“I paint this way because I can keep putting more and more things in it – drama, anger, pain, love, a figure, a horse, my ideas about space. Through your eyes it again becomes an emotion or an idea.”
Born in Rotterdam in 1904, the Abstract Expressionist Willem de Kooning moved to the United States at the age of twenty-two. In New York he quickly fell under the sway of the lyrical freedom of jazz and the abstract art created under its influence. He studied the work of Henri Matisse and developed particularly close friendships with contemporaries, including John Graham and Arshile Gorky. De Kooning eventually became a crucial link between European modernism and the New York School. In 1929, during the Great Depression, de Kooning was commissioned to design public murals, working under Fernand Léger. Though his studies for the murals were never realized, they were among de Kooning’s first abstractions, and the experience spurred him to pursue art-making as a full-time occupation.

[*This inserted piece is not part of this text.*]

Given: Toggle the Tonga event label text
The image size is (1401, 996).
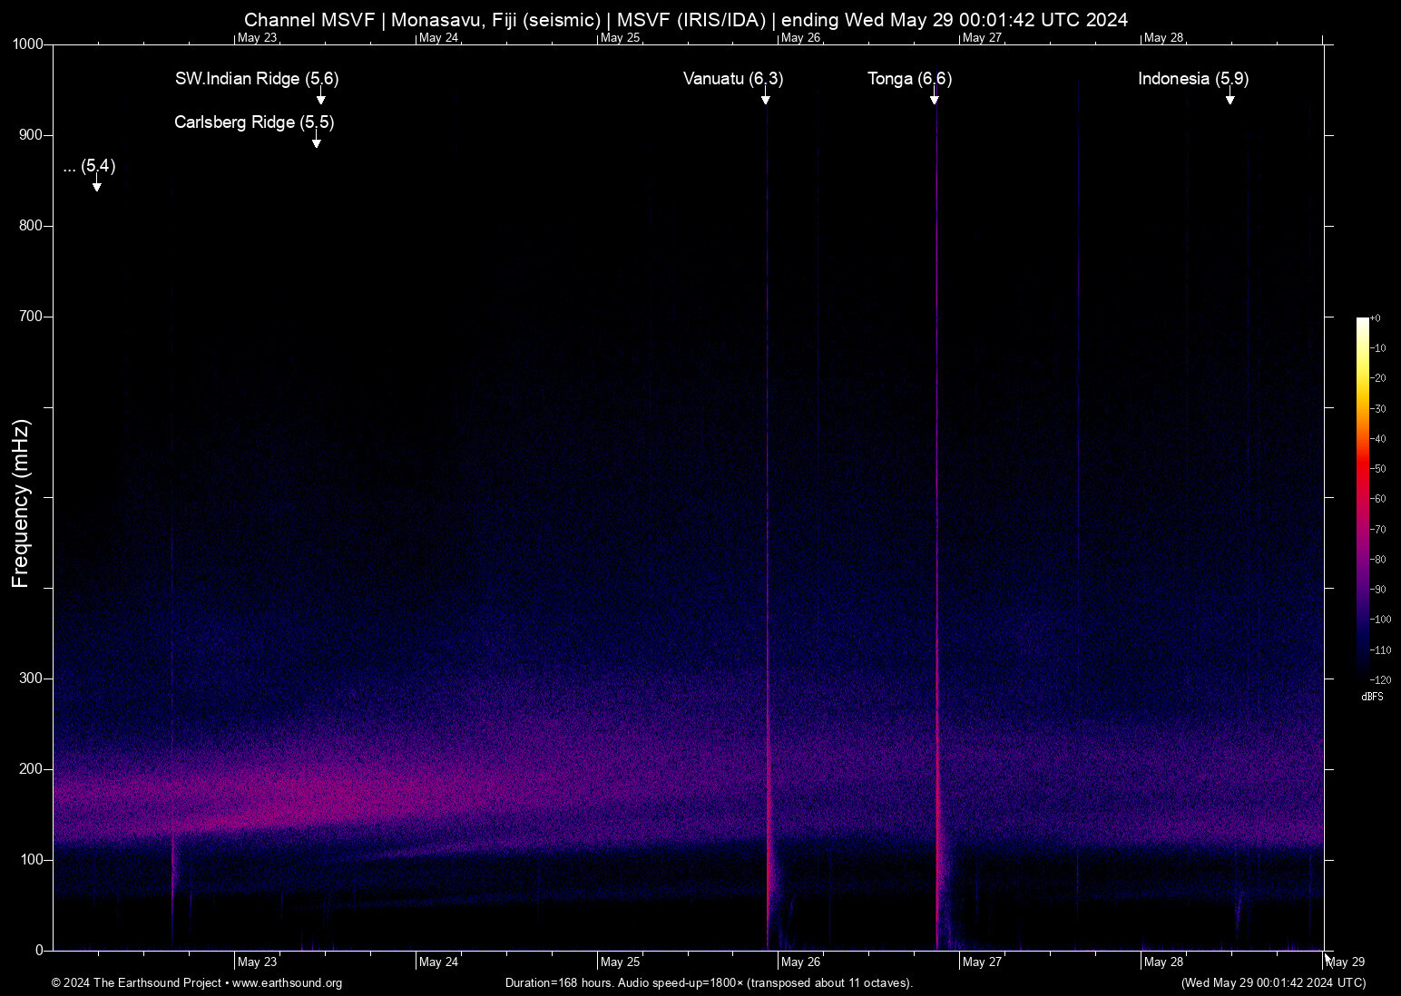Looking at the screenshot, I should point(910,80).
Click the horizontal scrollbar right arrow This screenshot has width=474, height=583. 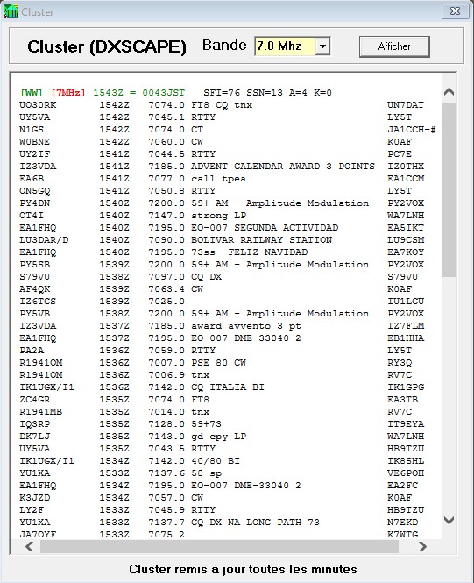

During the course of a career lasting nearly seven decades, de Kooning developed a wide array of styles, ranging from abstraction to figuration, which often merged and fed into each other. The female figure was an especially potent – and controversial – subject. Large brushes and fluid paints were the tools of de Kooning’s earlier trade as a house painter, and he continued to utilize these throughout his artistic career, combining physical labor with endless experimentation: “I never was interested in how to make a good painting . . . ,” he once said. “I didn’t work on it with the idea of perfection, but to see how far one could go . . . .” De Kooning used oil and enamel sign paint to make his black-and-white abstractions, which he began creating in 1948, the year of his first solo exhibition. Black and White consists of two sheets of yellowish-white paper covered with black forms. Tensile, energetic, diaphanous streaks and drips of paint pack densely into a composition of great economy, interlocking with each other. Created with great bravado and enormous certainty, they resemble illegible letters or vaguely human forms, supporting the artist’s claim that “even abstract shapes must have a likeness.”